**PROBLEM REQUIREMENTS**: Starting with the line that has "Viewport: 1698px width, 955px height." and finishing with the line that has "Task: Open the SAP Testing - Tricentis result", set down each line below exactly. Pictures are not copied.

**EXTRACTED ENTRIES**:

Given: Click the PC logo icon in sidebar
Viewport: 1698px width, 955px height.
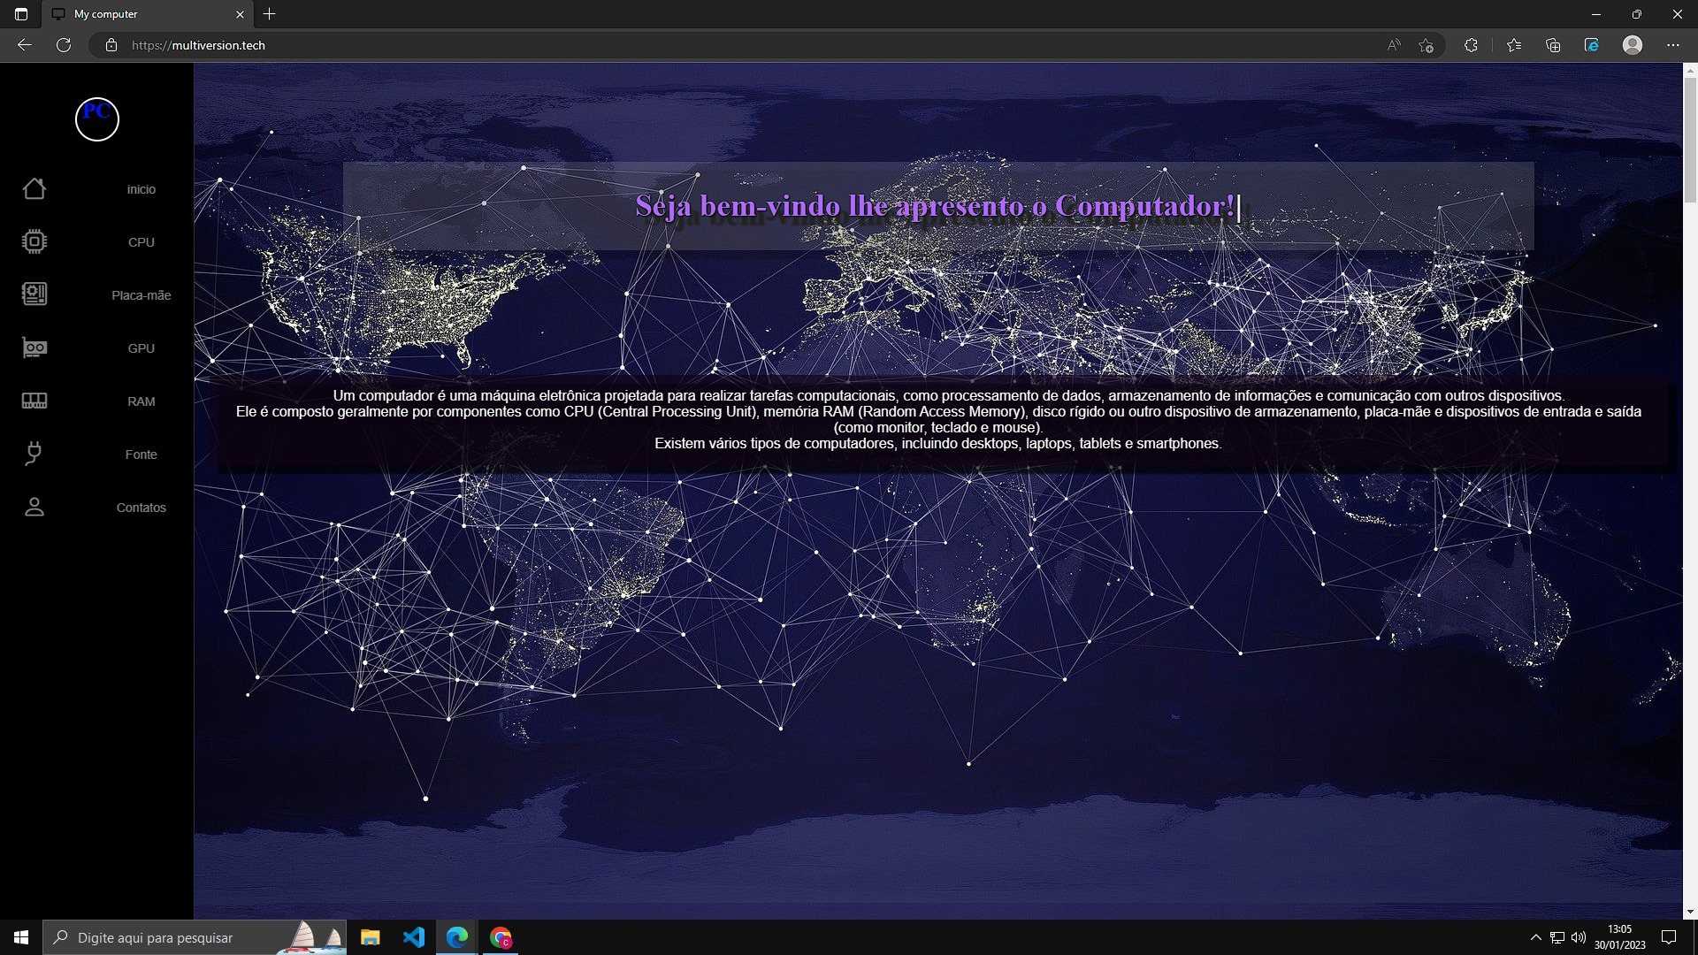Looking at the screenshot, I should pos(96,119).
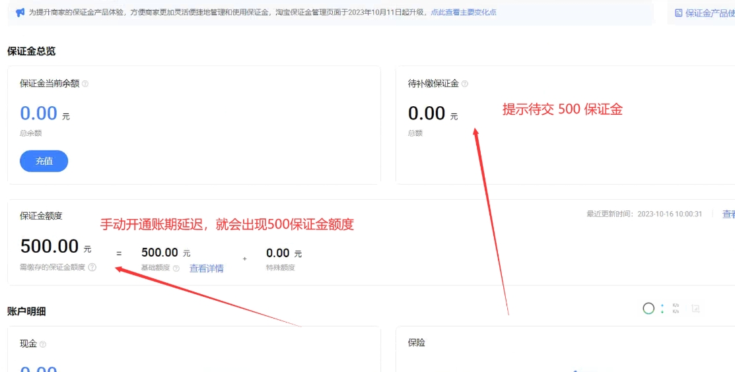Click the megaphone announcement icon
The width and height of the screenshot is (735, 372).
tap(20, 13)
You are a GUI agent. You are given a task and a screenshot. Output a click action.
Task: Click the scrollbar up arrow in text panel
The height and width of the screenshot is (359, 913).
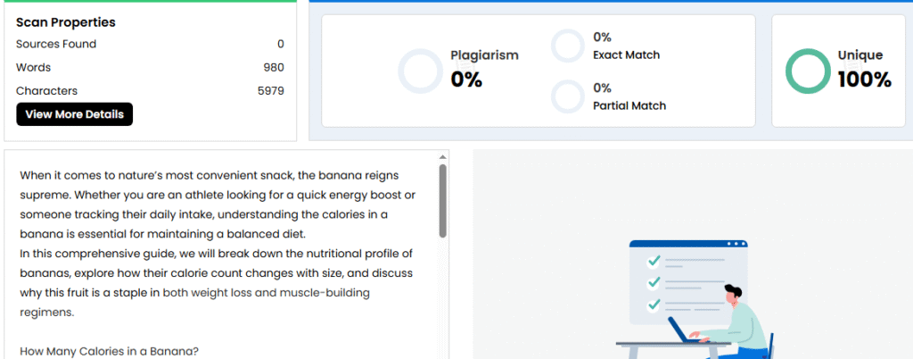pyautogui.click(x=442, y=158)
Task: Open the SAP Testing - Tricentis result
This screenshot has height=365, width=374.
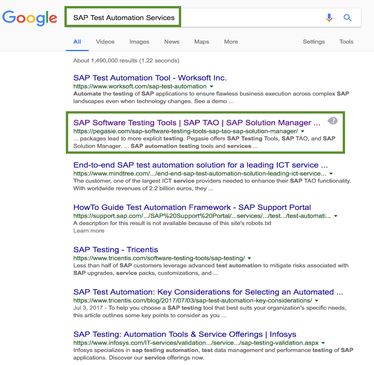Action: click(116, 250)
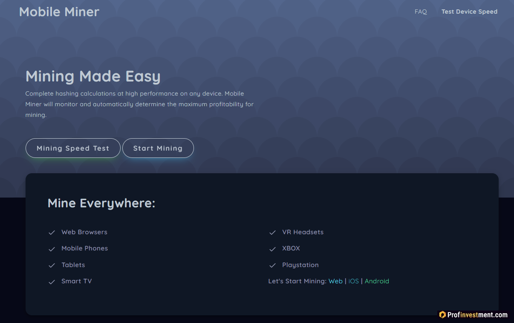The height and width of the screenshot is (323, 514).
Task: Click the checkmark icon beside Web Browsers
Action: click(x=52, y=233)
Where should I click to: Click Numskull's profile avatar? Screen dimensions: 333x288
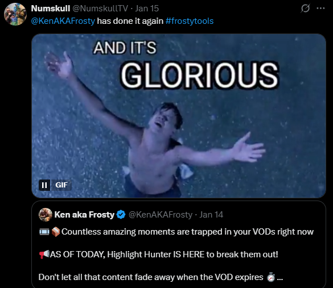tap(15, 14)
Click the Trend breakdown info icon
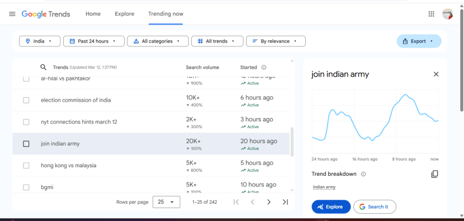The height and width of the screenshot is (221, 464). (363, 174)
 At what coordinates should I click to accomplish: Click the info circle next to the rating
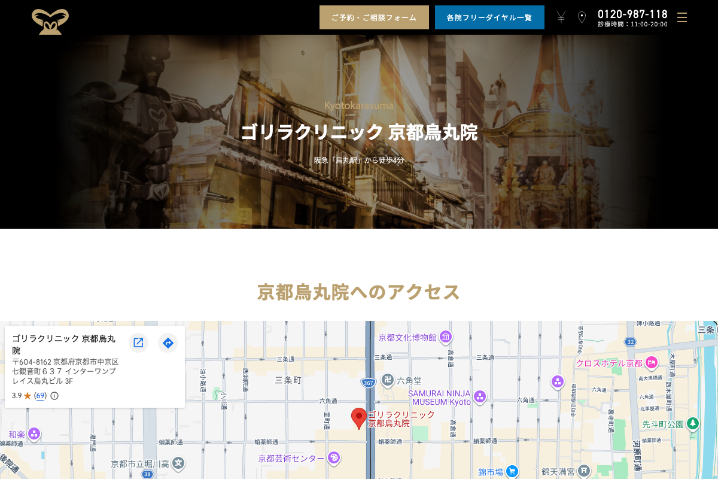54,396
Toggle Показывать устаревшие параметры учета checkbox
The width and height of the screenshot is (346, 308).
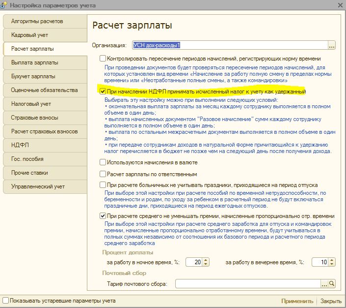[x=5, y=300]
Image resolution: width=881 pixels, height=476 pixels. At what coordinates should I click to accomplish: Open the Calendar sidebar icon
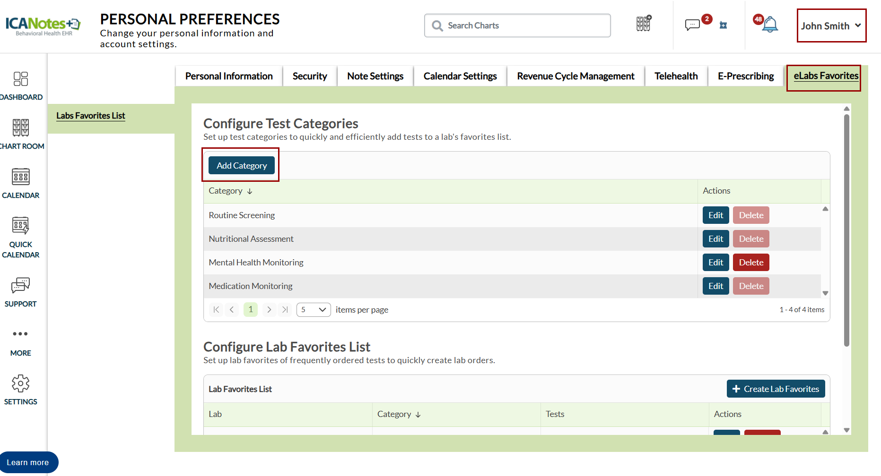21,177
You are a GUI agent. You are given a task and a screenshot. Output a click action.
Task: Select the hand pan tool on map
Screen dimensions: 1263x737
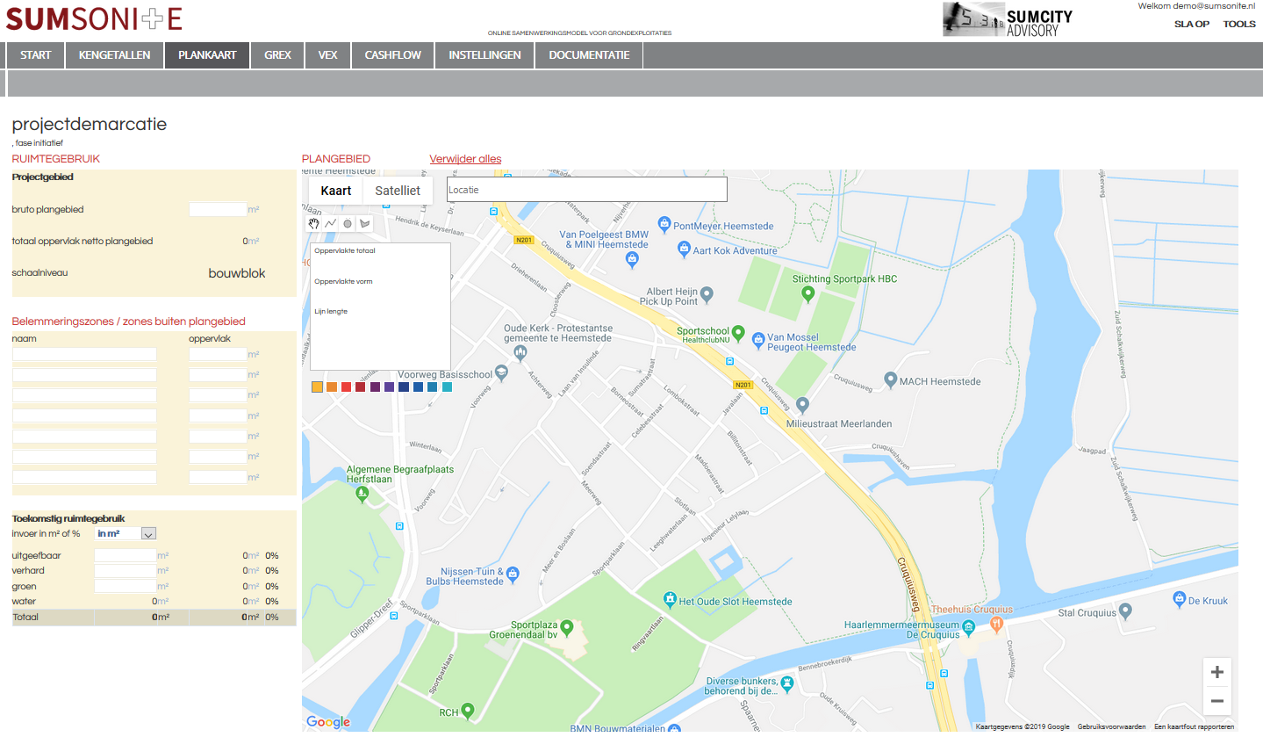[313, 224]
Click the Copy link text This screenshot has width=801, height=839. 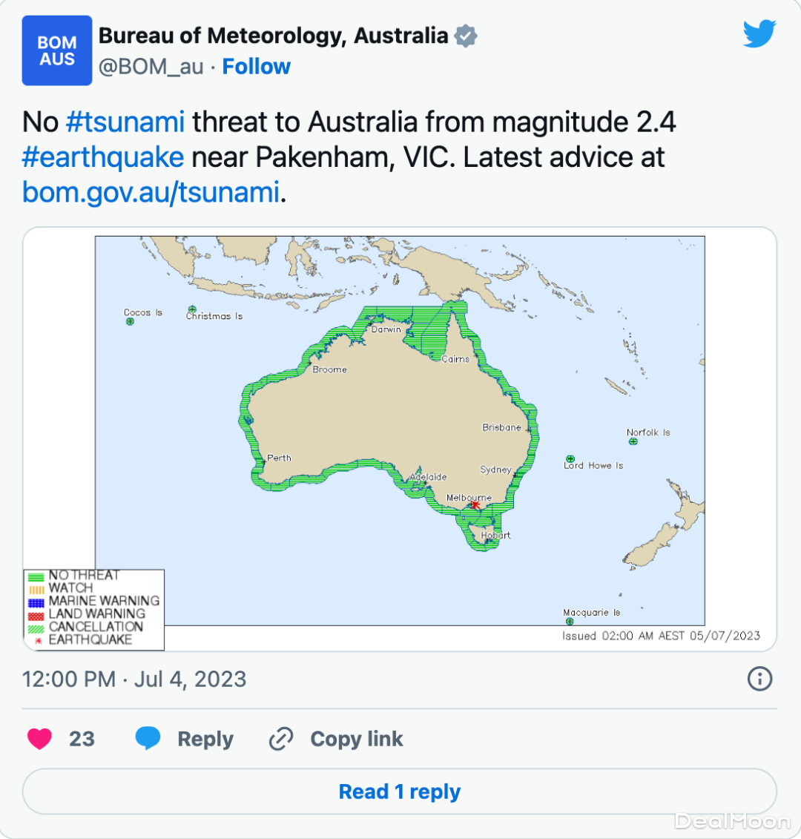coord(357,739)
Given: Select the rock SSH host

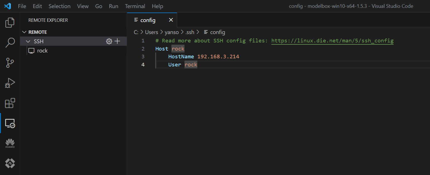Looking at the screenshot, I should click(x=42, y=51).
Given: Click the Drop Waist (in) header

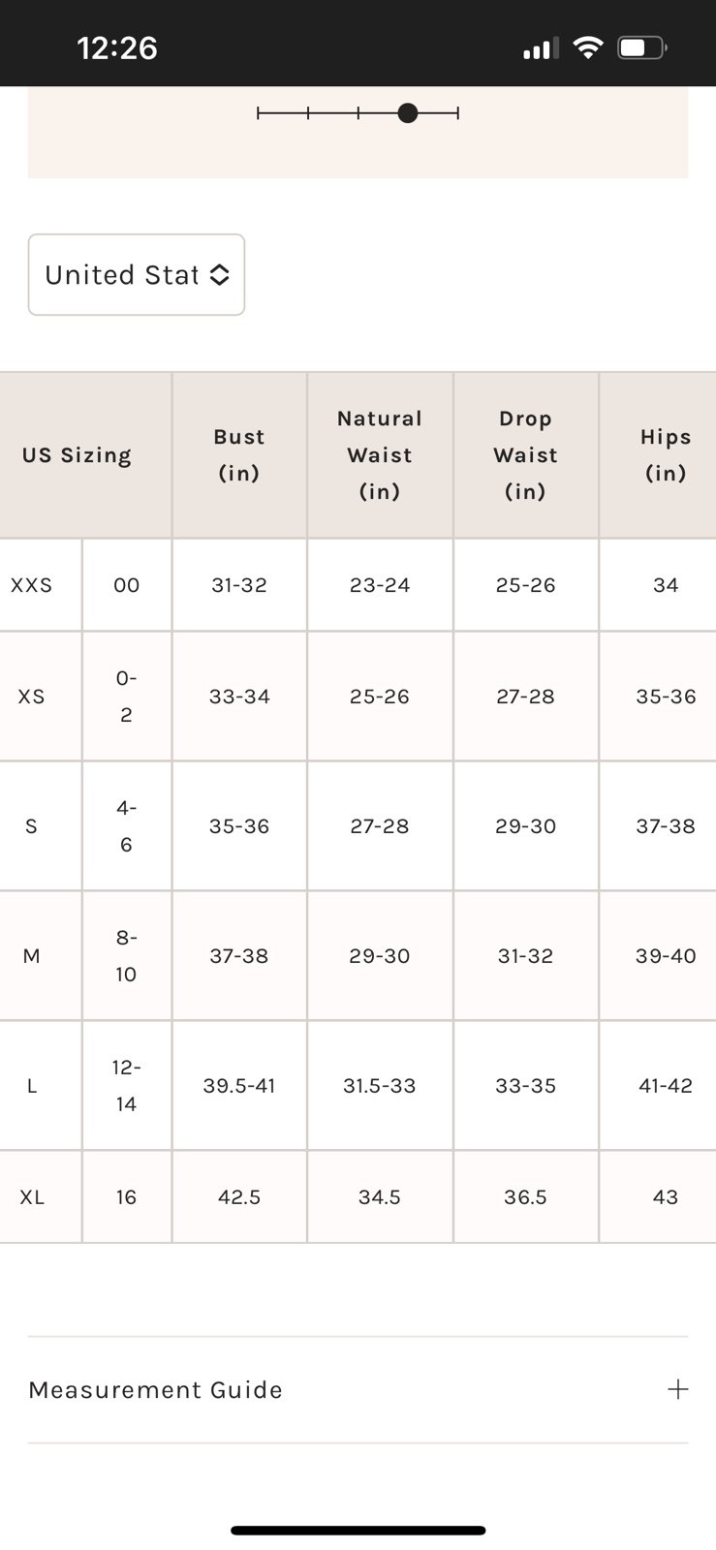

**RESULT**:
Viewport: 1698px width, 955px height.
Looking at the screenshot, I should pos(96,119).
Click the megaphone announcement icon
The width and height of the screenshot is (735, 372).
tap(20, 13)
You are a GUI agent. You are given a task and a screenshot. Output a click action.
Task: Click the scrollbar up arrow in text panel
The height and width of the screenshot is (359, 913).
pyautogui.click(x=442, y=158)
Task: Open the SAP Testing - Tricentis result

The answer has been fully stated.